Dal 16 luglio scorso Ater Chieti ha riattivato l’Ufficio Ispettivo, una struttura dedicata al controllo e alla verifica dello stato di occupazione dei circa 2.400 alloggi di edilizia residenziale pubblica gestiti dall’ente.
Ad Annunciarlo il presidente dell'Ater Chieti, Antonio Tavani, che rimarca come la la decisione rientri nella riorganizzazione degli uffici, sancita da una delibera del Consiglio di Amministrazione, ed è il naturale seguito del Protocollo regionale firmato nel 2024 da Regione Abruzzo, Prefetture, Anci e le cinque Ater, per contrastare le occupazioni abusive. Due unità operative saranno impiegate esclusivamente in attività di monitoraggio e ispezione sul territorio. L’obiettivo è colpire le situazioni di illegalità e garantire che le case popolari siano assegnate a chi ne ha realmente diritto.
Un primo passo concreto è già arrivato da Francavilla al Mare, dove lo scorso 17 luglio il dirigente comunale Di Pangrazio ha approvato, su iniziativa dell’avvocato Mantini (componente del CdA Ater), linee di collaborazione tra l’Ufficio Ispettivo e gli uffici comunali – Servizi Sociali e Polizia Locale – per un’azione sinergica. “La collaborazione con gli Uffici Comunali è indispensabile – ha sottolineato Mantini – per garantire il rispetto delle graduatorie e concentrare le poche risorse disponibili su manutenzione ed efficienza degli alloggi. Questo è il nostro impegno”.

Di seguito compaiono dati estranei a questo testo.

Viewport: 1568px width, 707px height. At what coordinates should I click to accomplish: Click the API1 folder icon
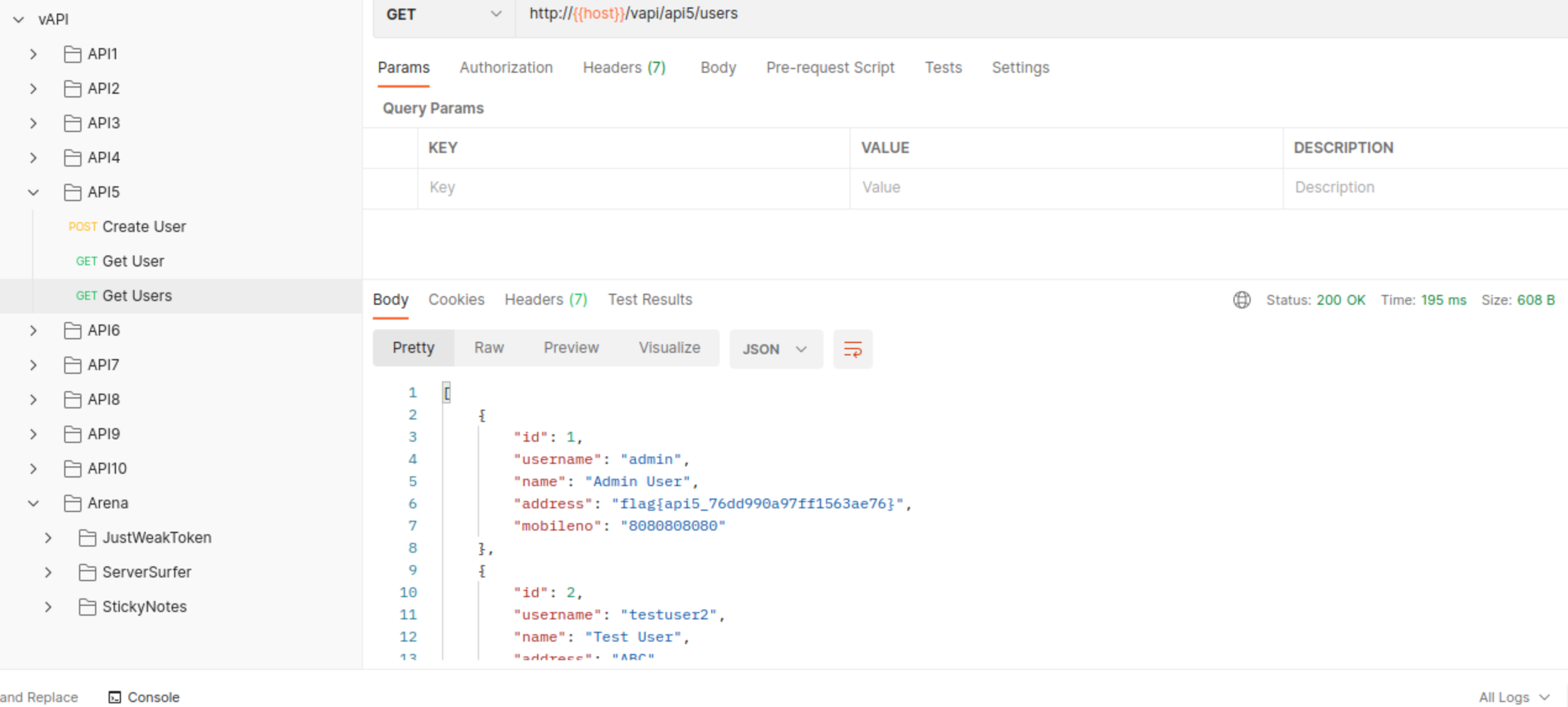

Il presidente Antonio Tavani ha ribadito la linea dura: “Gestire 2.400 alloggi con un canone medio di 50 euro e una morosità che sfiora il 40% è un’impresa improba. Anche per questa ragione le occupazioni abusive non possono e non devono essere tollerate, nel rispetto del carattere pubblico degli immobili. Ben vengano questo tipo di collaborazioni interistituzionali”. Il percorso avviato con Francavilla al Mare dovrà essere esteso anche ad altri comuni strategici come Chieti e Ortona. Intanto prosegue l’attività di recupero della morosità e da settembre partiranno gli sfratti esecutivi già autorizzati.